A previous study treated 443 tumors with CT fluoroscopic-guided percutaneous cryotherapy and reported that there were no serious biliary complications despite the central location of tumors; however, the total number of tumors close to the central bile duct and the distance between the tumors and the bile duct were not reported [15]. The safety of CA for periductal HCCs was confirmed in the present study. The absence of significant differences in the incidence and severity of biliary complications between the two groups after treating tumors abutting the central bile duct (p = 0.074 and p = 0.052, respectively) may be attributed to the small sample size.
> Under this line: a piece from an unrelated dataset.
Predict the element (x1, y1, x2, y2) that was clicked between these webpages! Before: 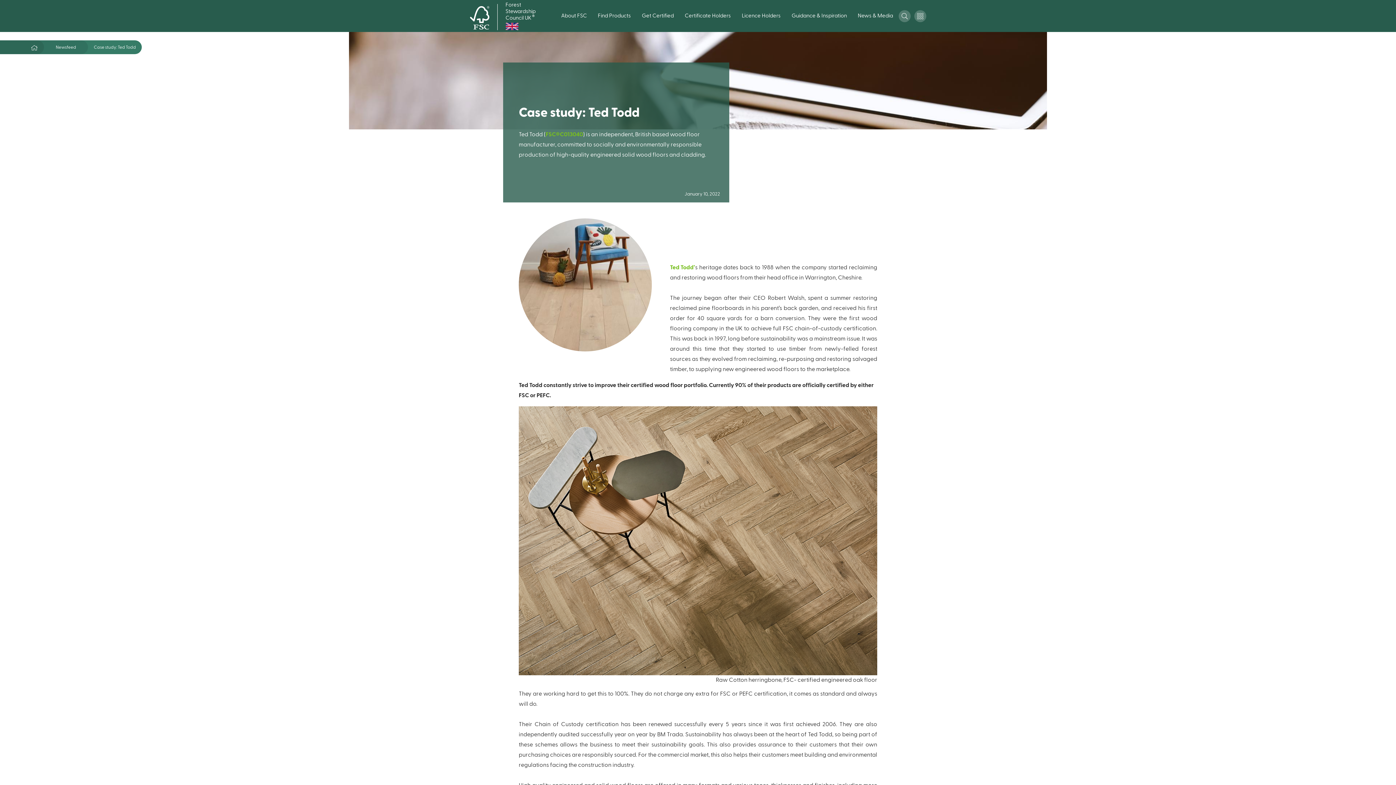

In a previous study, percutaneous CA of hepatic tumors close to the gallbladder was safe and effective; postprocedural gallbladder thickening was common, but it was self-limited and clinically irrelevant, even when the iceball extended into the gallbladder lumen [9]. Another study has shown that CA is safe and effective for periportal HCCs and has a very low risk of causing vascular complications [10]. These results indicate that CA is relatively safe and less damaging to adjacent structures and can be useful for ablating tumors in high-risk locations. Moreover, contrary to our expectation, tract bleeding was not observed in the CA group even though tract ablation was not applicable. Although earlier studies reported that serious complications such as cryo-shock, liver crack, or excessive bleeding could occur after cryoablation for treating large HCCs with an old version of cryoprobes with thick shaft [15,29], recent studies rarely reported this kind of serious complication [5,30]. Therefore, cryoablation using the latest model seems to be relatively safe for treating small HCCs, which was also confirmed in the present study.

This study had some limitations. First, this was a retrospective and single-center study. Second, the number of participants was small due to the specific location of the tumors. Third, the follow-up period was longer in the RFA group than in the CA group because CA was initiated later than RFA. Therefore, the difference in the cumulative LTP rate between the two treatments after 58 months is unknown. In addition, the real performance of RFA in local tumor control may have been underestimated because the RFA technology may have evolved during the long study period. Fourth, several variables, including tumor size, were different between the two groups, limiting direct comparisons. Nonetheless, multiple logistic regression analysis revealed that the ablation method was an independent risk factor for biliary complications after local ablation therapy. Our results indicate that CA can be a useful treatment option, particularly in patients with periductal HCCs not suitable for surgical resection.

In conclusion, the incidence and severity of biliary complications after treating HCCs abutting the bile duct are lower with CA than with RFA, demonstrating that CA is safer than RFA for managing periductal HCCs.

Disclosure statement

No potential conflict of interest was reported by the author(s).